• [WHAT THE TASK ASKS]: Copy out each line below that has the word "computer" in it.

-- INFORMATION GIVEN follows --

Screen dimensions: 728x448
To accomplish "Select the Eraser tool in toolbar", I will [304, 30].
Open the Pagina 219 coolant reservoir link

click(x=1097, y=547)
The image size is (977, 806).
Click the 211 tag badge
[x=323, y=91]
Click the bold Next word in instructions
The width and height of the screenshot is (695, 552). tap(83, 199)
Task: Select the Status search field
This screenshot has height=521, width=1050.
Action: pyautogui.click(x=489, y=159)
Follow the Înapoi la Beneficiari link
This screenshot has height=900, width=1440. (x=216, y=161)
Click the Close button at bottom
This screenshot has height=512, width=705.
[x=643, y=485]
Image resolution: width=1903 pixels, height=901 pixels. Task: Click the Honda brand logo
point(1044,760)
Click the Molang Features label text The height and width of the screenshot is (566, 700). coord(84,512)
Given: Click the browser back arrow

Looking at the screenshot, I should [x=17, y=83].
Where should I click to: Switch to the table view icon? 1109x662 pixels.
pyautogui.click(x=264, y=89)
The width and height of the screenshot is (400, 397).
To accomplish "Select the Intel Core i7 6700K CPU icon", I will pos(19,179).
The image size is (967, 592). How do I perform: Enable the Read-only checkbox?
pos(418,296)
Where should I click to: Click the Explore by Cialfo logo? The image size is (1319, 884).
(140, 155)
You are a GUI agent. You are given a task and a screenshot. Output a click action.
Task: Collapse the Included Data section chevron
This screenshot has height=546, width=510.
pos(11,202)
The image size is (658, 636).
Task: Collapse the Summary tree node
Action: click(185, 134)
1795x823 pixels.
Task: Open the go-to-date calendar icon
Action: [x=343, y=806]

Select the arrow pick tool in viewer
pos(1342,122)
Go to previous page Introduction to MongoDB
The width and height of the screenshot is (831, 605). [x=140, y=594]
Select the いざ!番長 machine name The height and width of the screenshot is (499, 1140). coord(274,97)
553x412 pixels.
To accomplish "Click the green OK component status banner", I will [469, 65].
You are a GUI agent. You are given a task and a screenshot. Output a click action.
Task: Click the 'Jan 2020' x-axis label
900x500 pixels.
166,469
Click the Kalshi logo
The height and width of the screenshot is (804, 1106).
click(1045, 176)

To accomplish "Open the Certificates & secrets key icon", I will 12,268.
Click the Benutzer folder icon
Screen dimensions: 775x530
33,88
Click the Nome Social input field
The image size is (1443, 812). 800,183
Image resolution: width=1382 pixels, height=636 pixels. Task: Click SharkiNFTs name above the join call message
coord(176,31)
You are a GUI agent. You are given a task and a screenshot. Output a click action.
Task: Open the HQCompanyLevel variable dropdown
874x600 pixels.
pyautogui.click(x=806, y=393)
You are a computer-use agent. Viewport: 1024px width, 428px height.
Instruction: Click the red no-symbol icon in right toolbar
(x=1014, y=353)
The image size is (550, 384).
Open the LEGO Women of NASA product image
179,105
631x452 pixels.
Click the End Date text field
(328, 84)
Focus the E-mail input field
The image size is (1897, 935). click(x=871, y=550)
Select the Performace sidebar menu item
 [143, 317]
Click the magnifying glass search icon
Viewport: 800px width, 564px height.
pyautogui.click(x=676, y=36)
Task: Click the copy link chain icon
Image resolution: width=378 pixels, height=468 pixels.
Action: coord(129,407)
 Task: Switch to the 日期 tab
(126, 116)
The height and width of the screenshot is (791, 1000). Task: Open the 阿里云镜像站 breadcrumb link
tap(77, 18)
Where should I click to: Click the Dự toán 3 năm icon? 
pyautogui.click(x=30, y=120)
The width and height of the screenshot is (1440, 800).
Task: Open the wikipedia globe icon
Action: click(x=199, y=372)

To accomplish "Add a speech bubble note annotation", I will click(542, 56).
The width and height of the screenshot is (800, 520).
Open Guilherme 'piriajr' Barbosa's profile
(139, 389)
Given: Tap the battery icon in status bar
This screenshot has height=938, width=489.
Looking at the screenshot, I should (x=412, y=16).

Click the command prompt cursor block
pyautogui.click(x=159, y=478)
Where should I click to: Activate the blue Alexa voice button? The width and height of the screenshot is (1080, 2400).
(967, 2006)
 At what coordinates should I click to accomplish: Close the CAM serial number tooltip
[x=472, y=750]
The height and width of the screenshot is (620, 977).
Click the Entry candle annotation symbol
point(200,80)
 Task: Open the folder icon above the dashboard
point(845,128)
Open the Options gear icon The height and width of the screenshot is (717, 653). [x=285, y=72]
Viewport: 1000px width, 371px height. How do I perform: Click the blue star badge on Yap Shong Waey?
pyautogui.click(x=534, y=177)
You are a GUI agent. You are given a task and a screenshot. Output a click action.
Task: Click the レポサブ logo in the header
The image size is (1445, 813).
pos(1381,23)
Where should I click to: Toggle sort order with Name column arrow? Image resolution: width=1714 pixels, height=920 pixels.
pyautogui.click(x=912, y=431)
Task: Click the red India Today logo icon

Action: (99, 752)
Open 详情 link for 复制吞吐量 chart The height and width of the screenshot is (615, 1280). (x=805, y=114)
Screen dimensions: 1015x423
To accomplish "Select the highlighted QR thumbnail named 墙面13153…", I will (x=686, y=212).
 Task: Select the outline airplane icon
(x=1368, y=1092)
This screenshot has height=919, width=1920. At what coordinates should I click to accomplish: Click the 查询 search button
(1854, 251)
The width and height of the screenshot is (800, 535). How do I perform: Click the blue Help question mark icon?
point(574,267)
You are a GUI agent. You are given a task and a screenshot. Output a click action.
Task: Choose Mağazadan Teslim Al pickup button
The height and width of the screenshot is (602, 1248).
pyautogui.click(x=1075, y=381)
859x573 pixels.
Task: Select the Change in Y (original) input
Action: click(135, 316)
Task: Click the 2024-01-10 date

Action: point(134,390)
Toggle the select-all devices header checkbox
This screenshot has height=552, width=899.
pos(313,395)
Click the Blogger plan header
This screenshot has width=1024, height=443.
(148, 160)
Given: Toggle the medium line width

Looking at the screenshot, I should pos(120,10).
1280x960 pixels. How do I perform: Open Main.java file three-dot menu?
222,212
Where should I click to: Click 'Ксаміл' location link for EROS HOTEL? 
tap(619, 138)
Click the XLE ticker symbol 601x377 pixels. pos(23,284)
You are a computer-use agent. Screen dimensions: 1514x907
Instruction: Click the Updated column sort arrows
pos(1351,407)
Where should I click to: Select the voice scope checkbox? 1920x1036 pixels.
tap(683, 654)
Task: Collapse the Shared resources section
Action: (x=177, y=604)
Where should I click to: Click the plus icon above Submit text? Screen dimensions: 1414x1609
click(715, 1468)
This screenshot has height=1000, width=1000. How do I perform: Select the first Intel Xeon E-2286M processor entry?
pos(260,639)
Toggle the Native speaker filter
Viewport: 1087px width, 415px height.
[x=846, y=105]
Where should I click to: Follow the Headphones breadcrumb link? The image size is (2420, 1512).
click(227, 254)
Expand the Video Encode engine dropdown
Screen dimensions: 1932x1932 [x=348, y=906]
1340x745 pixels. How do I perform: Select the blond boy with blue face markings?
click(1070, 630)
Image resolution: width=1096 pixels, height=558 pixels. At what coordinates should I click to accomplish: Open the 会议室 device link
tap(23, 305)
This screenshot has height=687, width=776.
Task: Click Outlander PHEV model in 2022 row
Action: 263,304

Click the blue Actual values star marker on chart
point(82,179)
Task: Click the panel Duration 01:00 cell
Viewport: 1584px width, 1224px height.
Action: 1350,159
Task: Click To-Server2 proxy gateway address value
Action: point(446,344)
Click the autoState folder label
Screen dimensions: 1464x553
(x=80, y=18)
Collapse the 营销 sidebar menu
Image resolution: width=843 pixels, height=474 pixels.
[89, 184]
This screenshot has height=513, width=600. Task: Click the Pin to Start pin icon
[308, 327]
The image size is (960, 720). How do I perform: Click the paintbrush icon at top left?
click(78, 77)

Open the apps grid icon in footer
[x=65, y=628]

-- INFORMATION GIVEN concluded --

• [ANSWER AREA]:
You are a computer-use agent. Viewport: 1024px width, 428px height.
You are a computer-use agent. Screen dimensions: 1514x907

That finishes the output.